Task inputs>
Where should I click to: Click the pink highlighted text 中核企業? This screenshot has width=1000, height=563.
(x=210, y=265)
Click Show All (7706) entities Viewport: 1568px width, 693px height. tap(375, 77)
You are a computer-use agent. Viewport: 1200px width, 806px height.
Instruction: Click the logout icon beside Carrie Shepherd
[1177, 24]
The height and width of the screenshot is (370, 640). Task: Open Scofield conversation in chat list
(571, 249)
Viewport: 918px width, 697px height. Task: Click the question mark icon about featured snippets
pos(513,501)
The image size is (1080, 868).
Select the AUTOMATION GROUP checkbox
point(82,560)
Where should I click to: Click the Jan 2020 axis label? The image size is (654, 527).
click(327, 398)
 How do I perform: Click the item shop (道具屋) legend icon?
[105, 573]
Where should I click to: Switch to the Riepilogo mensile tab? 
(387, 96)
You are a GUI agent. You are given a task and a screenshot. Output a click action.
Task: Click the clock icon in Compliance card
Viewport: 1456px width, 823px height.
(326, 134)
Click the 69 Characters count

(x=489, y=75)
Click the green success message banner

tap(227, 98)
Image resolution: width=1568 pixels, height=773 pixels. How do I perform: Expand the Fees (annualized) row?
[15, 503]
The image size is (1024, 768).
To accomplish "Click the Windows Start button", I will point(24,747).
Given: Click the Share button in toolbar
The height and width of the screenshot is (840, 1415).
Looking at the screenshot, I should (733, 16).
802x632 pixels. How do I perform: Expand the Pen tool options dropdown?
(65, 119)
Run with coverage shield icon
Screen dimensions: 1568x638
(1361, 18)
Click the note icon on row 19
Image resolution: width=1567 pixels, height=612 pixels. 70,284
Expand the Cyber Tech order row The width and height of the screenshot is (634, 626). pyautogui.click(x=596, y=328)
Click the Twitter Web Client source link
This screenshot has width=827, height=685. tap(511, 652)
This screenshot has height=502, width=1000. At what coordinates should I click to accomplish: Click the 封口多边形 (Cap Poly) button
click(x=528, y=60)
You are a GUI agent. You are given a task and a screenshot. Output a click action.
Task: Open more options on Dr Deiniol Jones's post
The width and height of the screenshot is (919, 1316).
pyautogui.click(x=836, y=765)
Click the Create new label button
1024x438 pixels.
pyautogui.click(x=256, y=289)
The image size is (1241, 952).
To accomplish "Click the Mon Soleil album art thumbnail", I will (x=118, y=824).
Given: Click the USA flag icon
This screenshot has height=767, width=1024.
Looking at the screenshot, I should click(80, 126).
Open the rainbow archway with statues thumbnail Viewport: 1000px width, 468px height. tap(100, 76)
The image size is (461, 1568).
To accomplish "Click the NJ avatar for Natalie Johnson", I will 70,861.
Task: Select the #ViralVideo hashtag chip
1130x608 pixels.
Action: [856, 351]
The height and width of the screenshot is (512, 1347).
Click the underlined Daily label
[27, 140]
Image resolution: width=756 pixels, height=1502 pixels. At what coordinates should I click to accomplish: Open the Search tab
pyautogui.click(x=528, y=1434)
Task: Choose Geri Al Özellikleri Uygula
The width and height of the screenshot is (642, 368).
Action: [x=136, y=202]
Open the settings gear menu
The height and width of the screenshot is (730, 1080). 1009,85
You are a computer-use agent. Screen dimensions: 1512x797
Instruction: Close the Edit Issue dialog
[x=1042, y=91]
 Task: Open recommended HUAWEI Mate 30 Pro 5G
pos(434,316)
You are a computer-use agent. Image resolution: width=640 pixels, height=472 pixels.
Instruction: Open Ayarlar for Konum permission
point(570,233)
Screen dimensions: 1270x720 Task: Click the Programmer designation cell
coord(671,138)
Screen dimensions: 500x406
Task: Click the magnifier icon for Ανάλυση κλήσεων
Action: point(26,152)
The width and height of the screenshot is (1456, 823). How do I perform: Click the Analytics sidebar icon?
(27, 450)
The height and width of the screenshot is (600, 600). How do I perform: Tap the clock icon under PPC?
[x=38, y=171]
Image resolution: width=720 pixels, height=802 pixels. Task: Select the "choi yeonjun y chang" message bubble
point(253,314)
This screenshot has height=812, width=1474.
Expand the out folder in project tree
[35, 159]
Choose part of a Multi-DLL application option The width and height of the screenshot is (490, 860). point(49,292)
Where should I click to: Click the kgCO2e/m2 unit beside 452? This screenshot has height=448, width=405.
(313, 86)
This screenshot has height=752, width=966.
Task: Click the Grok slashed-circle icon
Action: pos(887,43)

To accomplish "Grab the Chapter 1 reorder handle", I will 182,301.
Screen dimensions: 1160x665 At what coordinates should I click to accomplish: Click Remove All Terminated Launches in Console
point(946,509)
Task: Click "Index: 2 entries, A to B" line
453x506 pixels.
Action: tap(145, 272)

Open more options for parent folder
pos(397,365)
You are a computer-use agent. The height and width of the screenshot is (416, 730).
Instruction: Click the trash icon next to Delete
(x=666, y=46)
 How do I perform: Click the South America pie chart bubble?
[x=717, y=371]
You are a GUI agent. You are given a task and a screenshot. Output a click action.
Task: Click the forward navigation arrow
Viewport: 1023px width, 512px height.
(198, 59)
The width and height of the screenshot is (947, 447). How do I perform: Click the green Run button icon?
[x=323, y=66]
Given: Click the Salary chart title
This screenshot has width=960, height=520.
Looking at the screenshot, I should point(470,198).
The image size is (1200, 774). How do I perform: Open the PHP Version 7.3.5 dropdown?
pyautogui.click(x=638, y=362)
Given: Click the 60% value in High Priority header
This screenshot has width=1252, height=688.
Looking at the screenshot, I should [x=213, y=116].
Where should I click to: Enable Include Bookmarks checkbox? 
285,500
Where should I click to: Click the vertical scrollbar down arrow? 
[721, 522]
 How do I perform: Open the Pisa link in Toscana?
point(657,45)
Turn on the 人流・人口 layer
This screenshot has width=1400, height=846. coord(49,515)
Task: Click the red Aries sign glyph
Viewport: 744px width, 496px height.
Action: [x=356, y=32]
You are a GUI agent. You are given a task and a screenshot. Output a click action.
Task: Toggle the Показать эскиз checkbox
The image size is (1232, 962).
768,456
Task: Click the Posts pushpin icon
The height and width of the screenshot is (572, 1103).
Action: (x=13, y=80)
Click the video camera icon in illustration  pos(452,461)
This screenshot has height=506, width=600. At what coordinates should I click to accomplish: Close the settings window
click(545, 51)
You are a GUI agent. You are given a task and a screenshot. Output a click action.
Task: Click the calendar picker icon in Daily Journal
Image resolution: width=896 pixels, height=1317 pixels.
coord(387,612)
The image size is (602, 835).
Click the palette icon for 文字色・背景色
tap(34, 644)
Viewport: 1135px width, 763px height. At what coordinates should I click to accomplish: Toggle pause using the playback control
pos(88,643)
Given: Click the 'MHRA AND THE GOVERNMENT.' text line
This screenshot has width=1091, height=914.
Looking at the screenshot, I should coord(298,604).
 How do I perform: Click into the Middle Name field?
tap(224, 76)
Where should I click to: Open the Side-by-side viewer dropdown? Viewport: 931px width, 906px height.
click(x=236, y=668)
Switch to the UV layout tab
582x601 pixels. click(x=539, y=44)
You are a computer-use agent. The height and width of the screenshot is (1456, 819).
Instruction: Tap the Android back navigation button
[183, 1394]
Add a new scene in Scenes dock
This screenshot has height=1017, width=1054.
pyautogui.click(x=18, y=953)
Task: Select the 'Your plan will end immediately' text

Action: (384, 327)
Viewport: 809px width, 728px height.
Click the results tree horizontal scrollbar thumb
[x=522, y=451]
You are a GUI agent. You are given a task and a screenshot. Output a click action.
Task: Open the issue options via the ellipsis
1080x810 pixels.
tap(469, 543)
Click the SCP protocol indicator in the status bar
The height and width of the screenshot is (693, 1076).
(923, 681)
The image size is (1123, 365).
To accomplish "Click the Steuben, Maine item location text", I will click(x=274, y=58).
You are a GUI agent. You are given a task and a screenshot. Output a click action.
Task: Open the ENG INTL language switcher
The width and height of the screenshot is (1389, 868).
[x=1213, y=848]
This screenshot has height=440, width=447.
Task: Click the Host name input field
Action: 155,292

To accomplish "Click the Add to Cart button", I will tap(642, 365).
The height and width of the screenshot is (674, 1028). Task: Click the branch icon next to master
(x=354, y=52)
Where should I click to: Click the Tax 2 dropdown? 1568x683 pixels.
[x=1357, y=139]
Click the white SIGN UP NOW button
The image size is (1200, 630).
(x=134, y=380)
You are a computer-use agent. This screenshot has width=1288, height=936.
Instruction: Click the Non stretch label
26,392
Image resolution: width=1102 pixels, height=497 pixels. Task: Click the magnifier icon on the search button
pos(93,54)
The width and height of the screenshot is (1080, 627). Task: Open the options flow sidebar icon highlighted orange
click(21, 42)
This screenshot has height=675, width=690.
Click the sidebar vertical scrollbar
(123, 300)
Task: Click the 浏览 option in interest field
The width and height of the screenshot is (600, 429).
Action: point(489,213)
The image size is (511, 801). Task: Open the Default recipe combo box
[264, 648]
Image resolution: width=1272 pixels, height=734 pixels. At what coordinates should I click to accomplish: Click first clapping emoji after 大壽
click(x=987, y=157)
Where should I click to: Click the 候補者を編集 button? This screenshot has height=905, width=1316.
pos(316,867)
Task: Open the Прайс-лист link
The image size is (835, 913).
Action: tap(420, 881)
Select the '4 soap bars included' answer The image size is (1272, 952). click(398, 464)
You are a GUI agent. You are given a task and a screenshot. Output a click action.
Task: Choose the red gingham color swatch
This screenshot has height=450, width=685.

Work to be completed>
Check the records above and copy each line that has the string "Choose".

Exercise output>
Task: Choose Geri Al Özellikleri Uygula
Choose part of a Multi-DLL application option The width and height of the screenshot is (490, 860). point(49,292)
Task: Choose the red gingham color swatch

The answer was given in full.